The copper capillary tube is 40 cm long with an inside diameter of 0.75 mm. The dimensions are based upon the desired pressure difference between evaporator and condenser.

The evaporator is located at the front end of the room air-conditioner. It is also made of copper tubing and has aluminium fins bonded at right angles to the tubing to increase the heat transfer area. For one kW unit, the evaporator and condenser coils have a total surface area of 7.5 and 14 m2 respectively. This larger surface area for condenser coil is necessary because, in addition to the heat which entered through the evaporator, heat resulting from the compressor action also enters the refrigerant and this total must be discharged.
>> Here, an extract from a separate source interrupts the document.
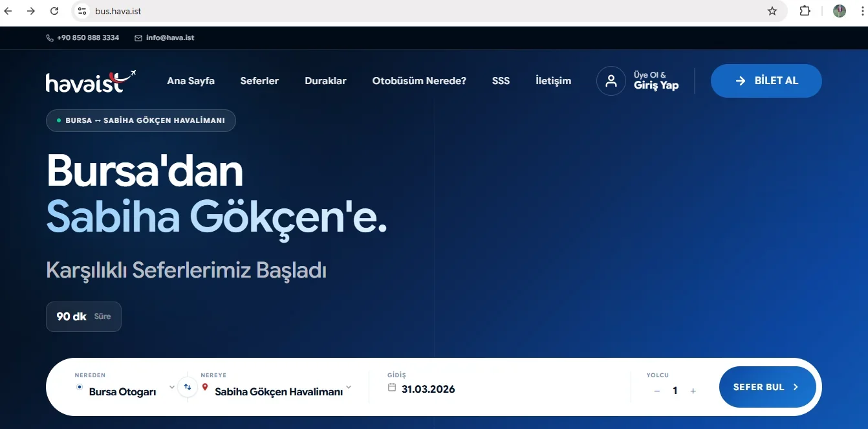Click the phone icon beside +90 850 888 3334
Viewport: 868px width, 429px height.
50,38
Introduction To Room air-conditioner:

  • The window unit is the simplest example of the refrigeration cycle used in a packaged air-conditioner. In the unit, cooling, filtering and air-distribution systems are combined in a compact package which has obtained worldwide popularity.
  • The manufacture and use of packaged air-conditioners is one of the big steps in the development of air-conditioning. Mass produced compact air-conditioners in completely self-contained packaged units not only lowered the equipment cost but also made installation, servicing and operation simple and inexpensive . In this way, packaged units have brought air-conditioning to widespread public use and made available to the public in the quickest, most convenient and least expensive way. These packed units work very satisfactorily as long as the air-conditioner is properly selected, installed and serviced.
  • This article details the operation, installation and servicing of packed type room air-conditioner. Room air-conditioners include packaged window units, wall units and portable units. The components, specifications and operation of window and wall units are similar. The position of the components and control in the packaged window and wall unit lies in the installation only.